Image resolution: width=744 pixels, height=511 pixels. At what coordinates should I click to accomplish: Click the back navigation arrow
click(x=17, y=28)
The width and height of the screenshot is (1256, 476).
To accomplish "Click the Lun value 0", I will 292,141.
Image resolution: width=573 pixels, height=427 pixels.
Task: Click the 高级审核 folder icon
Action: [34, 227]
=====
_TASK DIRECTIONS_
Would you reproduce the whole listing exactly as it stands?

_EXERCISE RESPONSE_
Image resolution: width=744 pixels, height=511 pixels. At what coordinates should I click to accomplish: Click the back navigation arrow
click(x=17, y=28)
The width and height of the screenshot is (1256, 476).
To accomplish "Click the Lun value 0", I will 292,141.
Image resolution: width=573 pixels, height=427 pixels.
Task: Click the 高级审核 folder icon
Action: [34, 227]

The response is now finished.